分布式数据并行服务器与大规模专家并行#

快速开始#

vLLM-Ascend 现已支持在大规模**专家并行(EP)**场景下的预填充-解码(PD)解耦。为获得更好的性能,vLLM-Ascend 中应用了分布式数据并行服务器。在 PD 分离场景下,可以根据 PD 节点的不同特性实施不同的优化策略,从而实现更灵活的模型部署。以 DeepSeek 模型为例,使用 8 台 Atlas 800T A3 服务器部署模型。假设服务器 IP 从 192.0.0.1 开始到 192.0.0.8 结束。使用前 4 台服务器作为预填充节点,后 4 台服务器作为解码节点。并且预填充节点独立部署为主节点,而解码节点使用 192.0.0.5 节点作为主节点。

验证多节点通信环境#

物理层要求#

  • 物理机必须位于同一无线局域网内,并具备网络连通性。

  • 所有 NPU 必须互连。对于 Atlas A2 代,节点内连接通过 HCCS,节点间连接通过 RDMA。对于 Atlas A3 代,节点内和节点间连接均通过 HCCS。

验证流程#

  1. 单节点验证:

    依次在每个节点上执行以下命令。结果必须全部为 success 且状态必须为 UP

    # Check the remote switch ports
    for i in {0..15}; do hccn_tool -i $i -lldp -g | grep Ifname; done
    # Get the link status of the Ethernet ports (UP or DOWN)
    for i in {0..15}; do hccn_tool -i $i -link -g ; done
    # Check the network health status
    for i in {0..15}; do hccn_tool -i $i -net_health -g ; done
    # View the network detected IP configuration
    for i in {0..15}; do hccn_tool -i $i -netdetect -g ; done
    # View gateway configuration
    for i in {0..15}; do hccn_tool -i $i -gateway -g ; done
    # View NPU network configuration
    cat /etc/hccn.conf
    
  2. 获取 NPU IP 地址

    for i in {0..15}; do hccn_tool -i $i -vnic -g;done
    
  3. 获取 superpodid 和 SDID

    for i in {0..15}; do npu-smi info -t spod-info -i $i -c 0;npu-smi info -t spod-info -i $i -c 1;done
    
  4. 跨节点 PING 测试

    # Execute on the target node (replace 'x.x.x.x' with actual NPU IP address)

§ **习题**:
(A) 请将部署说明中从“依次在每个节点上执行以下命令。结果必须全部为 success 且状态必须为”一直到“(UP or DOWN)”的全部内容重写一遍,并把其中的“success”改为“passed”。
(B) 从部署说明停下的地方接着往下写。
记录在此不起任何作用。

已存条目

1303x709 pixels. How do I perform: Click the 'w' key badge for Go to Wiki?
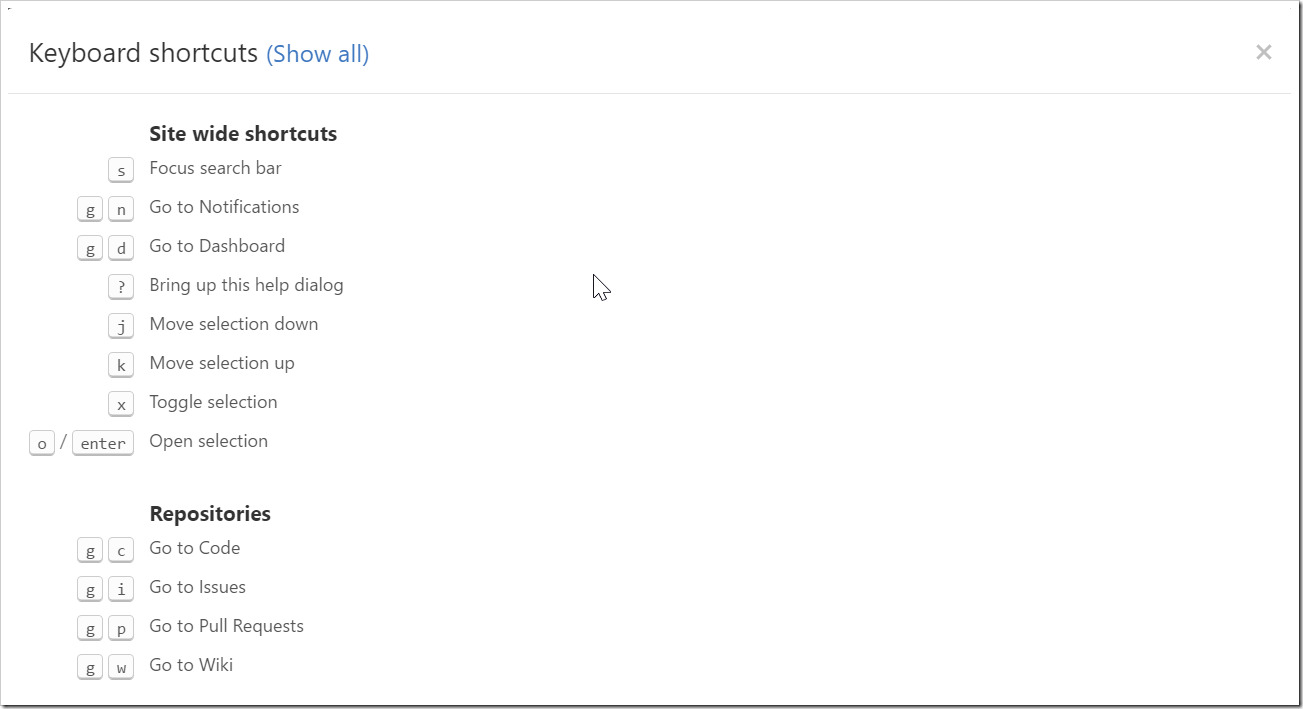coord(120,666)
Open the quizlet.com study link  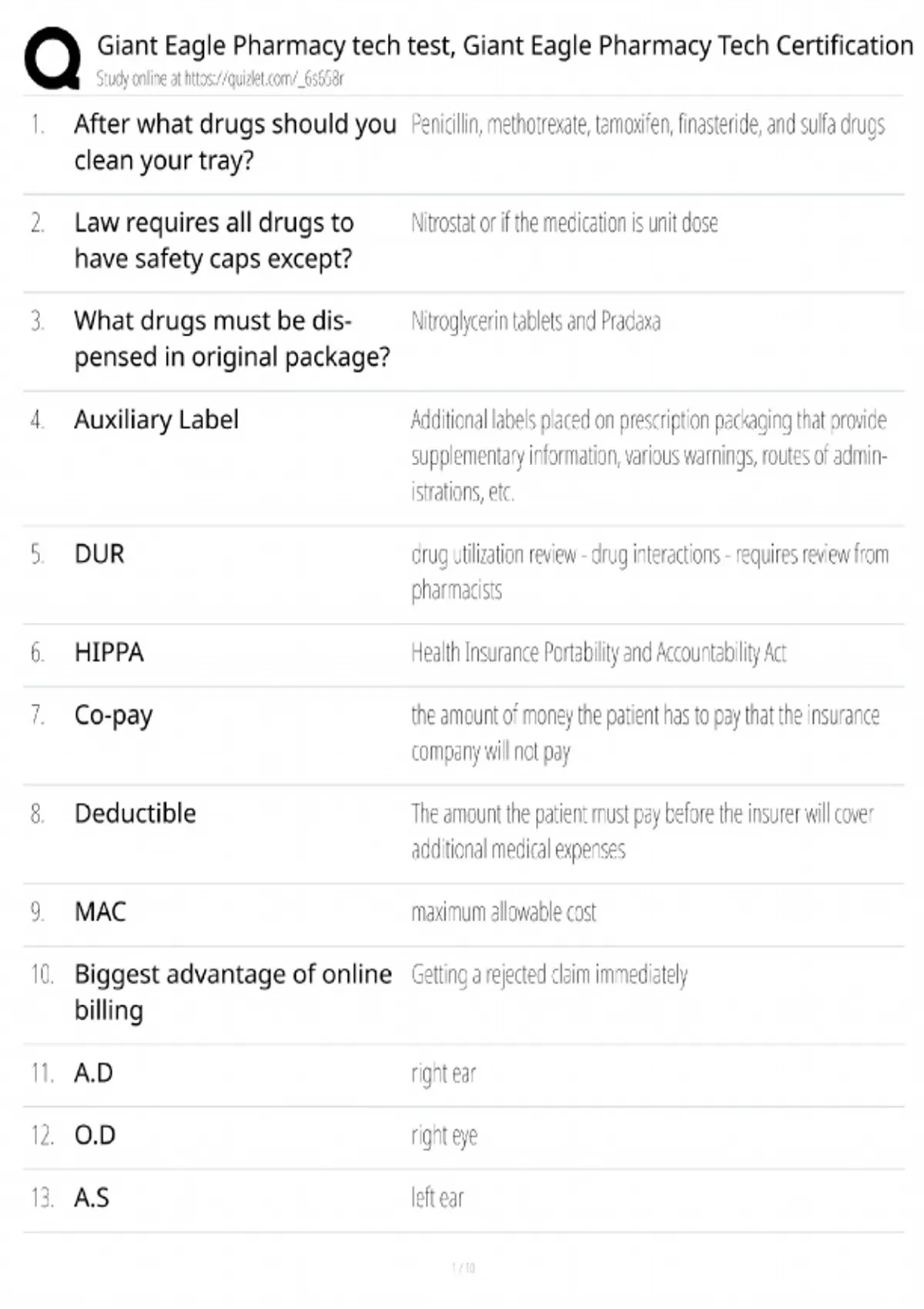click(x=219, y=79)
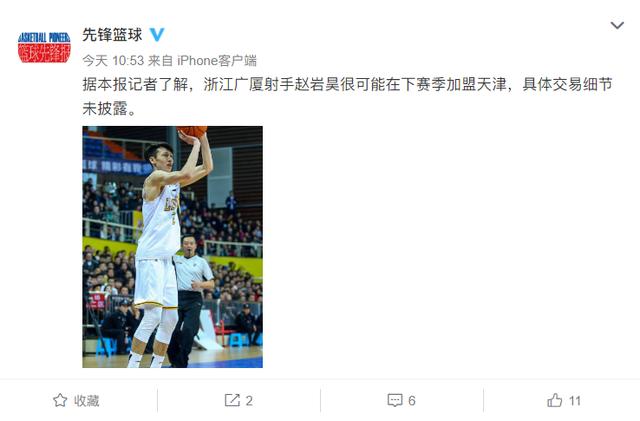Click the post text about 赵岩昊
640x421 pixels.
pos(347,85)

§ **结果**:
(A)
依次在每个节点上执行以下命令。结果必须全部为 passed 且状态必须为 UP

    # Check the remote switch ports
    for i in {0..15}; do hccn_tool -i $i -lldp -g | grep Ifname; done
    # Get the link status of the Ethernet ports (UP or DOWN)

(B)
    for i in {0..15}; do hccn_tool -i $i -hccs_ping -g address x.x.x.x;done
    
  1. 单节点验证:

    依次在每个节点上执行以下命令。结果必须全部为 success 且状态必须为 UP

    # Check the remote switch ports
    for i in {0..7}; do hccn_tool -i $i -lldp -g | grep Ifname; done
    # Get the link status of the Ethernet ports (UP or DOWN)
    for i in {0..7}; do hccn_tool -i $i -link -g ; done
    # Check the network health status
    for i in {0..7}; do hccn_tool -i $i -net_health -g ; done
    # View the network detected IP configuration
    for i in {0..7}; do hccn_tool -i $i -netdetect -g ; done
    # View gateway configuration
    for i in {0..7}; do hccn_tool -i $i -gateway -g ; done
    # View NPU network configuration
    cat /etc/hccn.conf
    
  2. 获取 NPU IP 地址

    for i in {0..7}; do hccn_tool -i $i -ip -g;done
    
  3. 跨节点 PING 测试

    # Execute on the target node (replace 'x.x.x.x' with actual NPU IP address)
    for i in {0..7}; do hccn_tool -i $i -ping -g address x.x.x.x;done
    

大规模 EP 模型部署#

生成配置脚本#

在 PD 分离场景下,我们提供了优化配置。您可以使用以下 shell 脚本分别配置预填充节点和解码节点。

# run_dp_template.sh
#!/bin/sh

# this obtained through ifconfig
# nic_name is the network interface name corresponding to local_ip
nic_name="xxxx"
local_ip="xxxx"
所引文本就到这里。